Output format: each input sequence will be shown with the predicted translation start site, followed by a table showing the positions and scores of all the positions of ATG in the sequence. Beneath the sequence, the denoted estimated start codon is “i” (initiation). At another position of “ATG,” it is “N” (non‐start), while all other sequences are denoted by dots (“.”).The scores are mainly [0.0, 1.0]; however, if the score is higher than 0.5, then it is probably a translation start site. The output format is depicted in Figure 34.2.
34.3.1.2 TIS Miner
This is used for the prediction of translation initiation site(s) in vertebrate DNA/mRNA/cDNA sequences. Training of the TIS Miner was completed on 3312 vertebrate mRNA sequences extracted from GenBank. Pedersen et al. (1997) initially analyzed the data and observed 3312 true TIS ATGs and 10 063 non‐TIS ATGs. The accuracy is 92.45% at 80.19% sensitivity and 96.48% specificity.
The nucleotide sequence can be submitted either in raw or in FASTA format. A limit of maximum 50 000 base pairs per sequence per submission is set to avoid a long waiting time for users (Figure 34.3).

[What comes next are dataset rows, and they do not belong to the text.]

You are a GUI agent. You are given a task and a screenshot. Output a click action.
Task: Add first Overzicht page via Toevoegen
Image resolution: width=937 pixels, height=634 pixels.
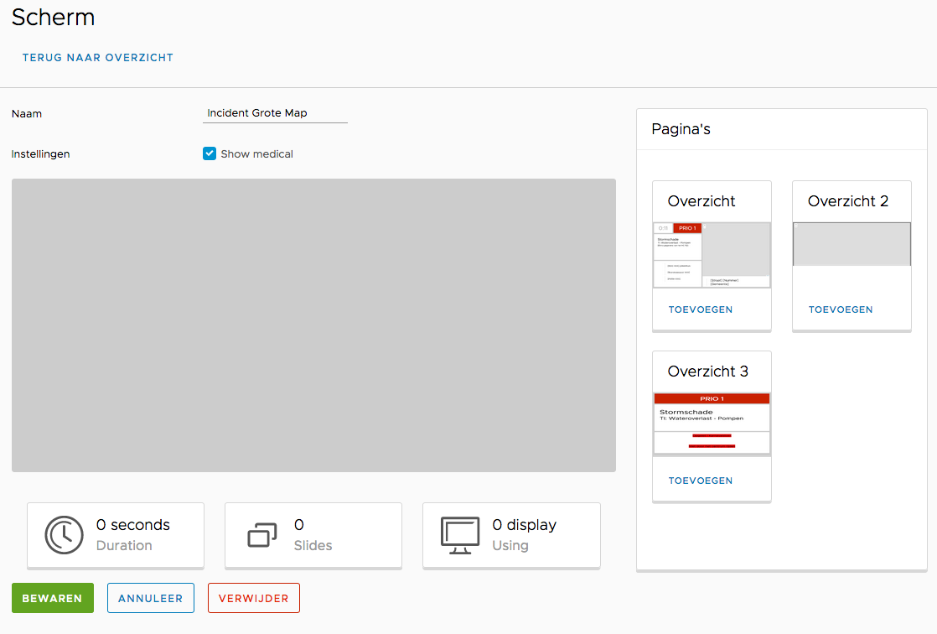point(701,309)
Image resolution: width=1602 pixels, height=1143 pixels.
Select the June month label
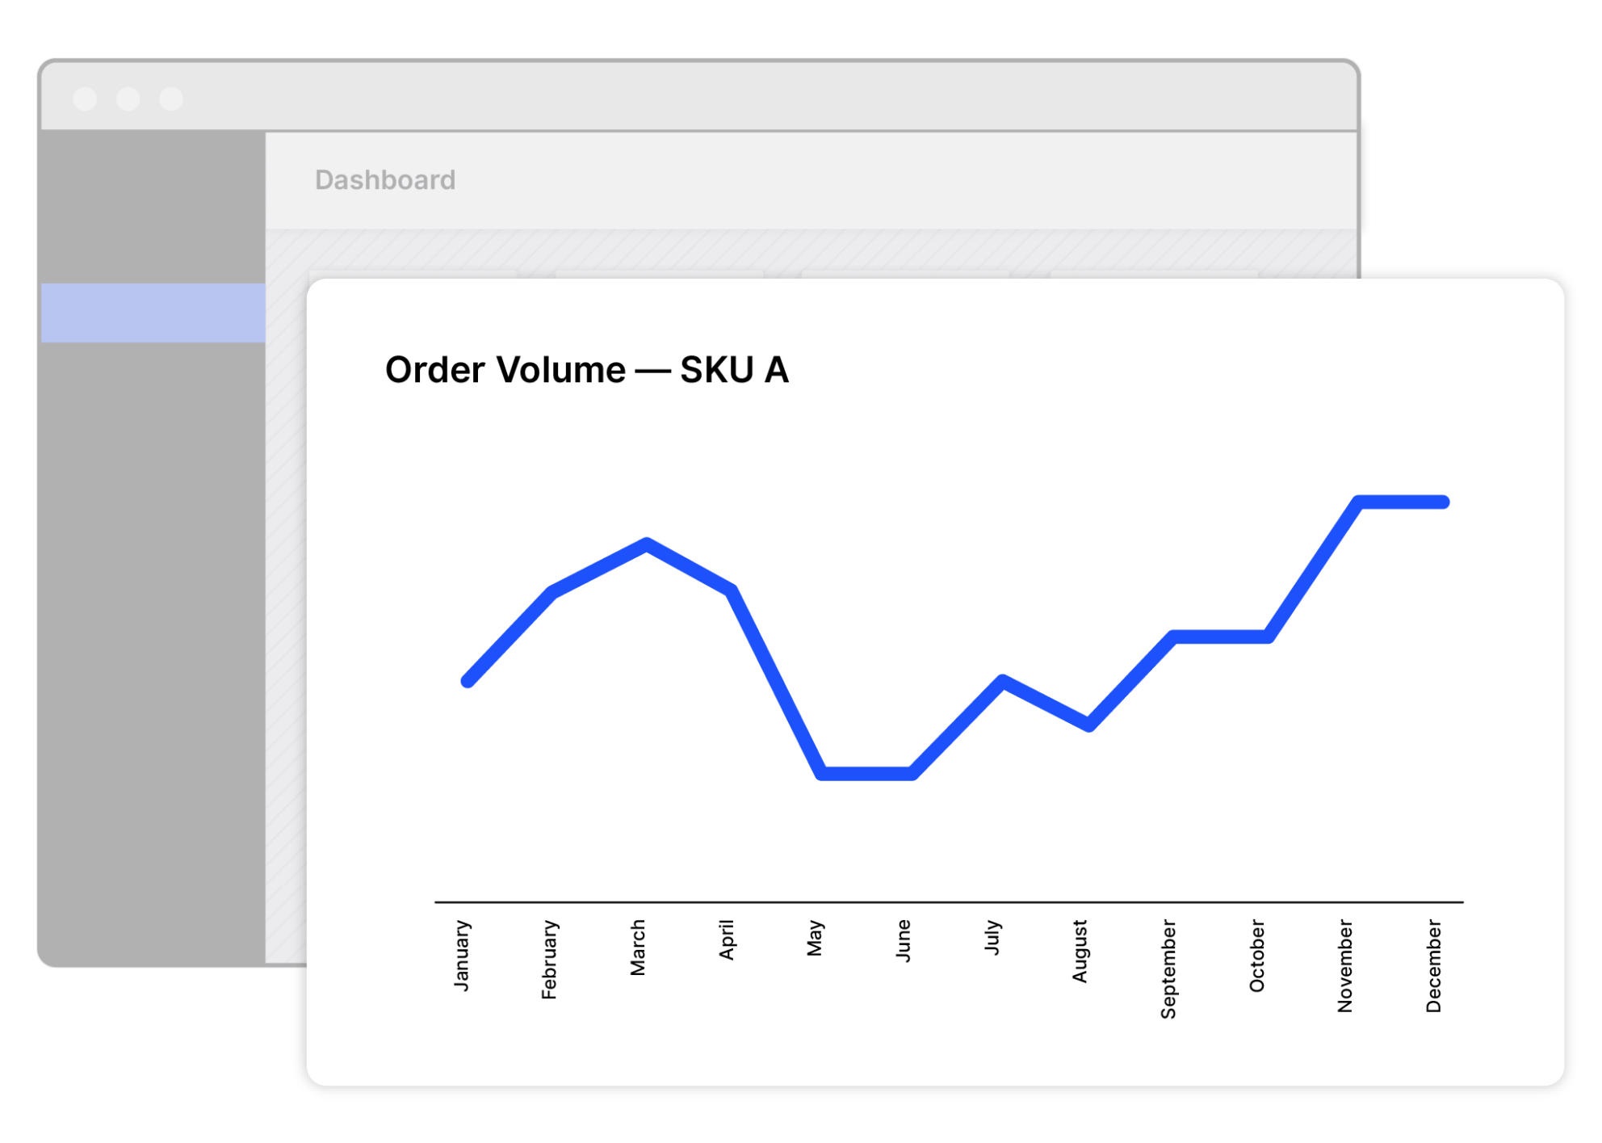904,940
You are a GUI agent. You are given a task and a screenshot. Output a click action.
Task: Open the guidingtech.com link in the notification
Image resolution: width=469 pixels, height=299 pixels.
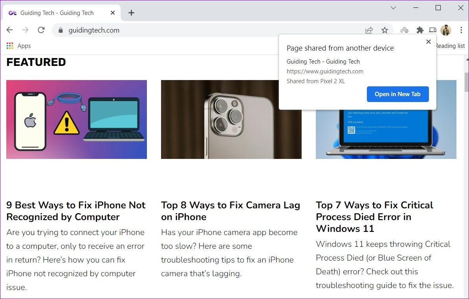pos(325,71)
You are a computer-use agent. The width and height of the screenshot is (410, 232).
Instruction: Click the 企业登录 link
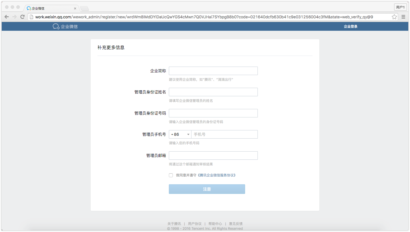tap(350, 26)
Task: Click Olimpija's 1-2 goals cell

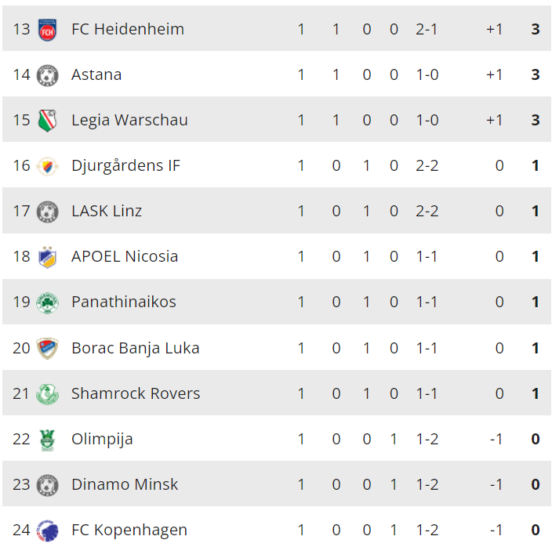Action: (x=427, y=439)
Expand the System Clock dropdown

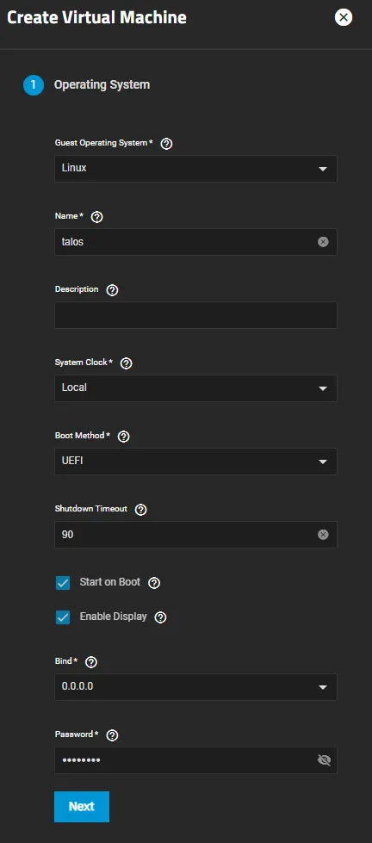[195, 387]
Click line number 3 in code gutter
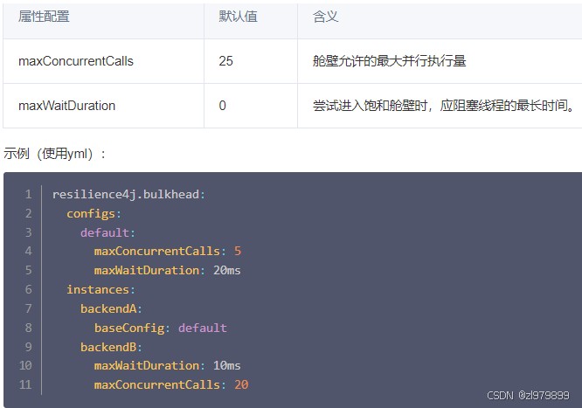The image size is (582, 408). [28, 232]
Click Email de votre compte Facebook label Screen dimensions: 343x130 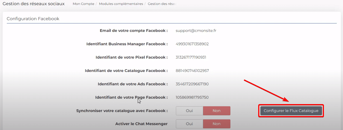134,31
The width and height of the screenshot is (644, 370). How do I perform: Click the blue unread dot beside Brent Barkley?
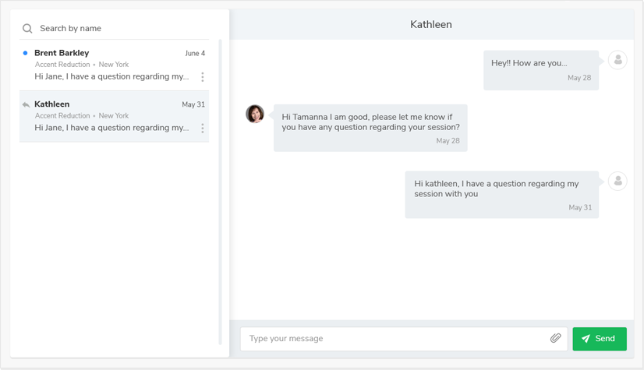tap(26, 53)
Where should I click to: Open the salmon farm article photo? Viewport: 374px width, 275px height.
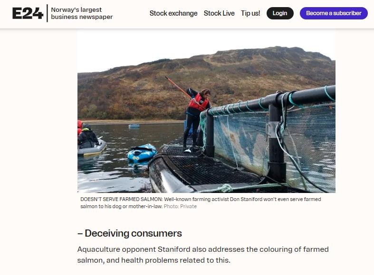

The number of predictions is defined as the digit of highest‐scored candidates of the anticipated functional site. The hexamer poly (A) signal consensus can be opted if anticipating poly (A) signals. The choices are either ATTAAA or any variant of NNTANA‐type.
Submit the query by pressing “SUBMIT”.
Output format: The output page of TIS miner is summarized below and shown in Figure 34.4.
No. of ATG(s) from the 5′ prime. The i means that the corresponding candidate is the ith candidate ATG from the 5′ end. Normally, a sequence may include several candidates of the functional site.
Score. The anticipated scores range (0, 1) corresponds to the exact TIS and is supported by vector machine (SVM). The higher the score, the greater the likelihood of being an accurate TIS. If the score is higher than 0.6 at a threshold value of 0.6, then it is anticipated to be accurate TIS.
Position (bp). This indicates the position of the corresponding candidate in the submitted nucleic acid sequence.
Identity to Kozak consensus [AG] XXATGC: a “G” residue has a tendency to follow a true TIS, while either the “A” or “G” residue is usually found three bases upstream of a true TIS. Thus, the candidate “ATG” fits this consensus.
Is any ATG in 100 bp upstream? This column shows whether an ATG exists within 100 bp upstream of the candidate.
The presence of in‐frame stop codon 100 bp downstream: This just presents any in‐frame stop codon within 100 bp downstream.
34.4 QUESTIONS
1. How will you predict the start codon in an mRNA sequence of Arabidopsis?
Hint: use NetStart 1.0.
2. What do you mean by Kozak Sequence? How will you predict the translation initiation sites in vertebrate DNA?
Hint: Kozak sequence is a sequence which occurs on eukaryotic mRNA and has the consensus (gcc)gccRccAUGG; use TIS Miner and follow the usage instructions explained in this chapter.
3. Explain in detail about using the Net Start 1.0 system to classify TIS on a genomic scale.